— AIM OF THE TASK —
Where "accomplish" appears in a line of the entries below, that line should be copied.

— DATA PROVIDED —
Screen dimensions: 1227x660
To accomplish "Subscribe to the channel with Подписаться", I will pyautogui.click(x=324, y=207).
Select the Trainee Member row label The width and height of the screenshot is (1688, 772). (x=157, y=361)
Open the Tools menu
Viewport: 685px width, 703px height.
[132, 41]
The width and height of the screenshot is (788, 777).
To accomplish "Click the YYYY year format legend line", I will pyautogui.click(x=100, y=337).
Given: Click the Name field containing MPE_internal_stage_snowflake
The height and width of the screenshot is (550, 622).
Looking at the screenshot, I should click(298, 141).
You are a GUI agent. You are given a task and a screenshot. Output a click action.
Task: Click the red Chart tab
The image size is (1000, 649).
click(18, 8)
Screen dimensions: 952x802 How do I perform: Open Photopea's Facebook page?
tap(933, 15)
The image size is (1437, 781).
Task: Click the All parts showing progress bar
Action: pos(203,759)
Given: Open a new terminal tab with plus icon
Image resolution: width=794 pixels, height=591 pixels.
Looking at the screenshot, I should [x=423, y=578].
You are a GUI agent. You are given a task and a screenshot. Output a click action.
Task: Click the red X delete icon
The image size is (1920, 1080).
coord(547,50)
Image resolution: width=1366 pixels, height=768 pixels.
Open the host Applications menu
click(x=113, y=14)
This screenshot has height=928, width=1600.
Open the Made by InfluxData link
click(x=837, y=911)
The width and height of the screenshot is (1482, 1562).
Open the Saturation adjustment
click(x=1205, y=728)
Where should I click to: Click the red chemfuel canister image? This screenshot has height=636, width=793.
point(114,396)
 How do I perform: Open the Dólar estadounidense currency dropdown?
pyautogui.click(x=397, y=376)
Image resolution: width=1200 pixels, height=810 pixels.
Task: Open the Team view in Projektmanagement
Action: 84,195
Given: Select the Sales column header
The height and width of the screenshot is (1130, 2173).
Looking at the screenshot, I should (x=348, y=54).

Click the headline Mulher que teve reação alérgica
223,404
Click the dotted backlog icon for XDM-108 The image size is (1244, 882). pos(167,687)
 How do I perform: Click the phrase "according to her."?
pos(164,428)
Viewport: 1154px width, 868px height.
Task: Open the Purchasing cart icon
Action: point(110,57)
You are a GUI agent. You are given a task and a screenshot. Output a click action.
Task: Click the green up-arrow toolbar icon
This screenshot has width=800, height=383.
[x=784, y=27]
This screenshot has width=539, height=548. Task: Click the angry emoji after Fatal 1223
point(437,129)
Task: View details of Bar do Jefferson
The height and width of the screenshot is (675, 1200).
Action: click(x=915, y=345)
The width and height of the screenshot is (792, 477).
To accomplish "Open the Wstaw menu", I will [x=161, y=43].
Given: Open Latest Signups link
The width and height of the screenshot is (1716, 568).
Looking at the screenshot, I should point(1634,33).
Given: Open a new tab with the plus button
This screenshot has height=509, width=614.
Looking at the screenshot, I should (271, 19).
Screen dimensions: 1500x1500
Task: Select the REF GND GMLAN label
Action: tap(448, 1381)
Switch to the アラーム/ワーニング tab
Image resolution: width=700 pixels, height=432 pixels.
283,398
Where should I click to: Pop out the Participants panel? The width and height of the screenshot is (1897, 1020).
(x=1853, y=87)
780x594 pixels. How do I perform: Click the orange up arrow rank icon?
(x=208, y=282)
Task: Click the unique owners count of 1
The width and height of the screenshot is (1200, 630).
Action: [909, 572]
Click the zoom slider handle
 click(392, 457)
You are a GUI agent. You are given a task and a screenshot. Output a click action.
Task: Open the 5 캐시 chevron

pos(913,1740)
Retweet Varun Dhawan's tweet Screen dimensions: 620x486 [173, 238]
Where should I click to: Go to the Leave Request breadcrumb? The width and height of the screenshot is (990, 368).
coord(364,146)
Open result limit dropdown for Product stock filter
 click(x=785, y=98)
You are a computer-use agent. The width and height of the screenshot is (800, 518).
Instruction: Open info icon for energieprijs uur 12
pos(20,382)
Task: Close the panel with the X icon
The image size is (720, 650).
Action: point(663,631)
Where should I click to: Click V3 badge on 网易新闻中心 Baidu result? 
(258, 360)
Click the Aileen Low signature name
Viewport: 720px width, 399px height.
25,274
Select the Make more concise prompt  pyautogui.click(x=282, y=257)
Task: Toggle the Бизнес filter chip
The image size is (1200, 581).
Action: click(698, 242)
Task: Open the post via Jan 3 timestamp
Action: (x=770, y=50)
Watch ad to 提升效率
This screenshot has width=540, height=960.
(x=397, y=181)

— RESULT —
To accomplish "Subscribe to the channel with Подписаться", I will pyautogui.click(x=324, y=207).
To accomplish "Click the YYYY year format legend line", I will pyautogui.click(x=100, y=337).
To accomplish "Open the Wstaw menu", I will [x=161, y=43].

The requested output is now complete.